From 1981 to 1992, she was the chair of the Department of Archaeology of Central Asia at Tashkent State University. During her leadership at the Department of Archaeology, Usmanova and her team undertook excavations on the site of Erk-Kala, revealing the ancient urbanization of Merv and establishing its age. For this achievement, UNESCO recognized Usmanova alongside Uzbek archaeologist Galina Pugachenkova.

In the 1990s, Usmanova led several excavations to determine the age of Shakhrisabz, the birthplace of Amir Temur. In 1997, the Kesh region became a subject of study from the late Bronze Age and early Iron Age. As a result of the archaeological material discovered and its identification as the historical city of Kesh, the age of the city was determined and, in 2002, its 2700th anniversary was celebrated.

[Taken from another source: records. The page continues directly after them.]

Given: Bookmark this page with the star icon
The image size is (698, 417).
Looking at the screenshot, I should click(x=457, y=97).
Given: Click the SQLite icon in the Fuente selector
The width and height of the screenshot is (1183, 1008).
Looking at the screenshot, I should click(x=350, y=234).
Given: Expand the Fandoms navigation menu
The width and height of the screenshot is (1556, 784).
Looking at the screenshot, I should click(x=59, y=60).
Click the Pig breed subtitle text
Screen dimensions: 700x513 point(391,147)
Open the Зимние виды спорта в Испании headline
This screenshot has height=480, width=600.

Usmanova worked in the Department of History at Tashkent State University from until her retirement in 1996. Although she is retired, she still participates in scientific conferences.

== Selected publications ==

- Z. I. Usmanova. The study of the walls and the Buddhist monument in Merv. Collection of scientific works of Tashkent State University.  Issue 517.  Tashkent, 1976.
- Z. I. Usmanova. The historical topography of Shakhrisabz in the light of new data. Scientific works of Tashkent State University, issue 533, Tashkent, 1977.
- Z. I. Usmanova and I. Akhrarov. New data on the history of Bukhara. History and archeology of Central Asia.  Ashkhabad, 1978.
- Z. I. Usmanova and A. S. Sagdullaev. Toward the study of monuments of the Yakkabag region. Materials on history, historiography and archeology. Sat  scientific works of Tashkent State University.  Ne 583. Tashkent, 1981.
- Z. I. Usmanova. The work of the Department of Archeology of Tashkent State University on the archaeological study of the city of Ahsiket. Materials on the archeology of Central Asia. Sat  scientific works.  Ne 707. Tashkent, 1983.
- Z. I. Usmanova and G. A. Koshelenko and M. I. Filanovich. Margiana. Archeology of the USSR.  The oldest states of the Caucasus and Central Asia. Science, 1985.